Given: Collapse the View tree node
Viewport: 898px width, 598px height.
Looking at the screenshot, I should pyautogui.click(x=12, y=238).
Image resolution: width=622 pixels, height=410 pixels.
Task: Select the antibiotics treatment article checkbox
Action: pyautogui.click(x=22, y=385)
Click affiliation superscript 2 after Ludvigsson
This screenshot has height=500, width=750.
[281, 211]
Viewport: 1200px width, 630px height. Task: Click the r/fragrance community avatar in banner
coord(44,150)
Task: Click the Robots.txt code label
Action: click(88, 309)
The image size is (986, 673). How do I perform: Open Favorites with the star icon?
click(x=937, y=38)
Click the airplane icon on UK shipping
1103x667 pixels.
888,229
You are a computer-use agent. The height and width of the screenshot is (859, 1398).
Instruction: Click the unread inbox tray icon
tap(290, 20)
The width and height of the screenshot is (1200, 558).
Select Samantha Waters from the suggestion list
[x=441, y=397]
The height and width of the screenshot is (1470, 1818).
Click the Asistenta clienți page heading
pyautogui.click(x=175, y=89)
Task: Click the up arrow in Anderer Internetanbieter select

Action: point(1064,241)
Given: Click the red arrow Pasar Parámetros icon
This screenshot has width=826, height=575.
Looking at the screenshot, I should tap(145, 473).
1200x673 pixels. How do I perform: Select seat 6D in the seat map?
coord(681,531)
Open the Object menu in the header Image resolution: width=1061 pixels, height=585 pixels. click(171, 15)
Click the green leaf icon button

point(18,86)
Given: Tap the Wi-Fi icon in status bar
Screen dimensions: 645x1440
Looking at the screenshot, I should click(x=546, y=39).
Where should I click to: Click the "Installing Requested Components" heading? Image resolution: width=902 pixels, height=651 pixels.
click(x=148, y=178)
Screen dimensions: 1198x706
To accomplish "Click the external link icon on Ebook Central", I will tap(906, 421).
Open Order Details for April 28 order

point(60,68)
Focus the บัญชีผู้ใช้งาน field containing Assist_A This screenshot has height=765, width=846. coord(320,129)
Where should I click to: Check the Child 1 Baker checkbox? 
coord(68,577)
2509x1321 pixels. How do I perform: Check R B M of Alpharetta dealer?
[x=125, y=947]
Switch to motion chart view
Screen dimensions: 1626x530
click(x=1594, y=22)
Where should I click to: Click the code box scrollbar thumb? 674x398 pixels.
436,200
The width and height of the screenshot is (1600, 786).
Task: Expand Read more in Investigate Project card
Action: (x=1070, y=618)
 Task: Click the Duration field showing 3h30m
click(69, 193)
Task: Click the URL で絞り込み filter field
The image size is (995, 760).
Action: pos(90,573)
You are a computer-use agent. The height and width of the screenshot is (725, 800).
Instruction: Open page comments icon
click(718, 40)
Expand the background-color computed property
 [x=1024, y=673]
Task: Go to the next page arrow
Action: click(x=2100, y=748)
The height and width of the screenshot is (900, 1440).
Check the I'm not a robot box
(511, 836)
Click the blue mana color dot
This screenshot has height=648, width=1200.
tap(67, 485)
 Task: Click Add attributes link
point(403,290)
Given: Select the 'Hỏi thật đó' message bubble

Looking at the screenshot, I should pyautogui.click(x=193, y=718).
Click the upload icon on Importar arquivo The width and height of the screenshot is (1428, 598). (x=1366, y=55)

» **Your goal**:
Scan the records above and report every line with the string "agent".

» **Answer box**:
You are a computer-use agent. The height and width of the screenshot is (859, 1398).
You are a computer-use agent. The height and width of the screenshot is (725, 800).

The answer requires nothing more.